(Provided entries)
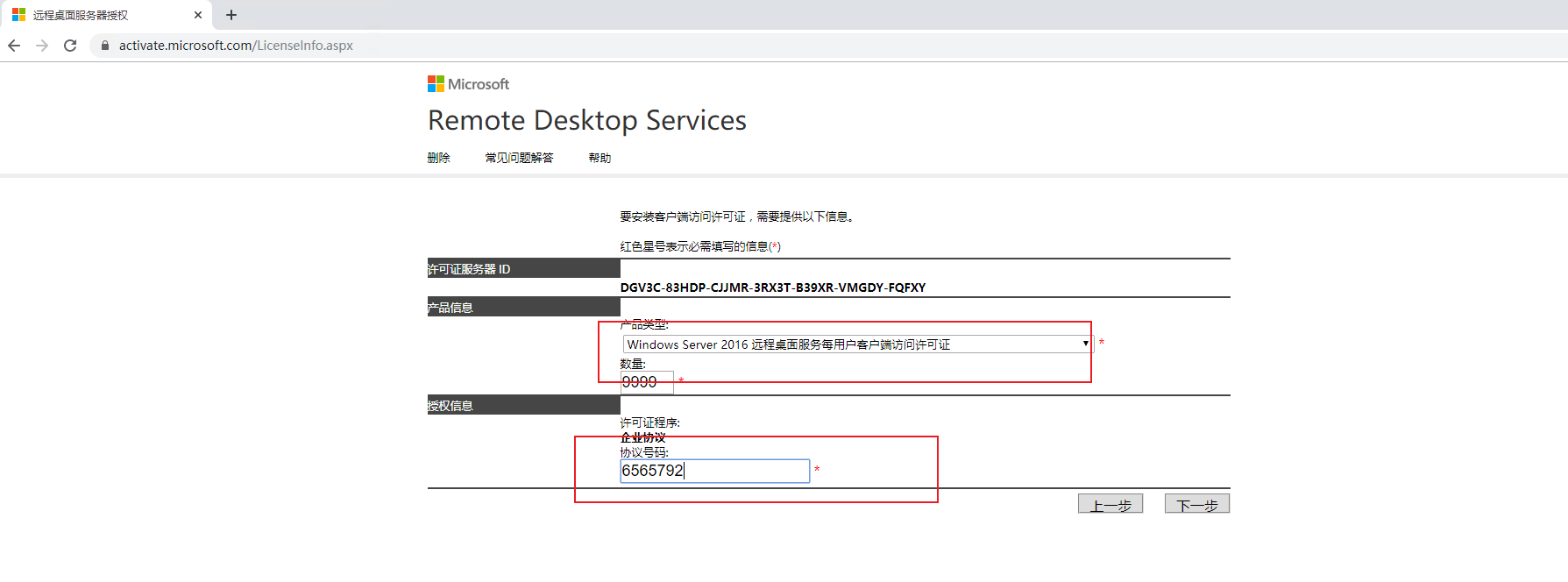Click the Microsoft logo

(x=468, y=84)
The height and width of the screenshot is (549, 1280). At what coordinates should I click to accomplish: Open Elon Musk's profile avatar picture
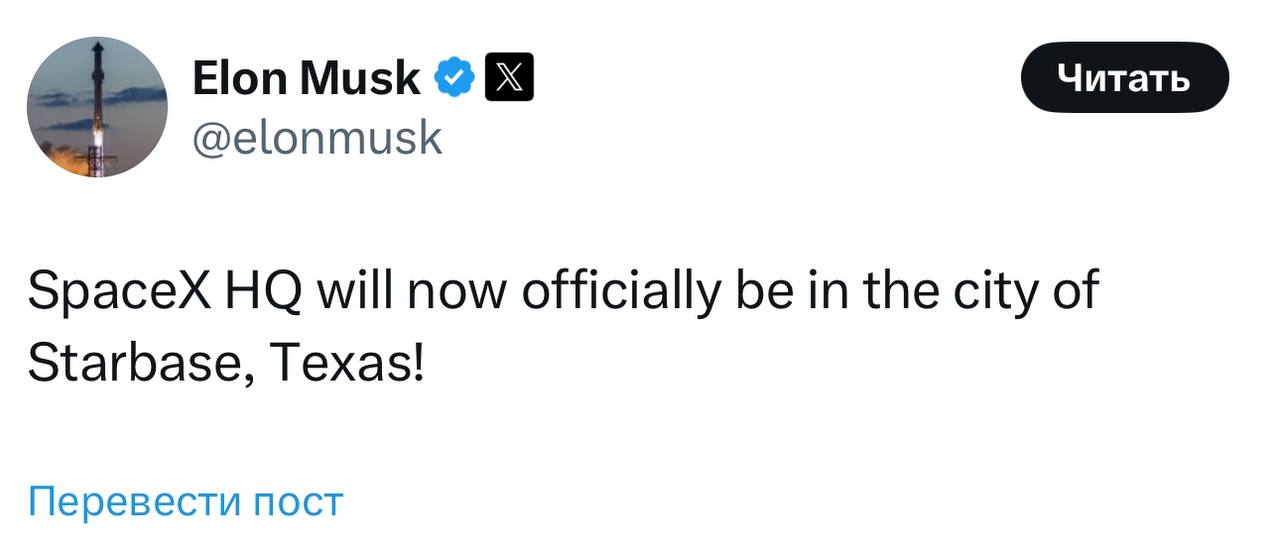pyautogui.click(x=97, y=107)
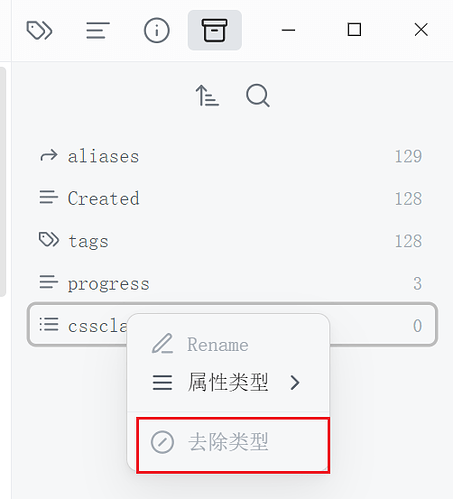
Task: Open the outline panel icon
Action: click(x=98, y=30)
(End Provided entries)
(Provided entries)
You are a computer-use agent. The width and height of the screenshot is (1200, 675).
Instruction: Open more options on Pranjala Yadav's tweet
(End Provided entries)
● Problem to solve
Give only the lines from the one holding "You are a computer-use" through the one holding "Instruction: Open more", each restated exactly as it appears above.

● Result of this task
You are a computer-use agent. The width and height of the screenshot is (1200, 675).
Instruction: Open more options on Pranjala Yadav's tweet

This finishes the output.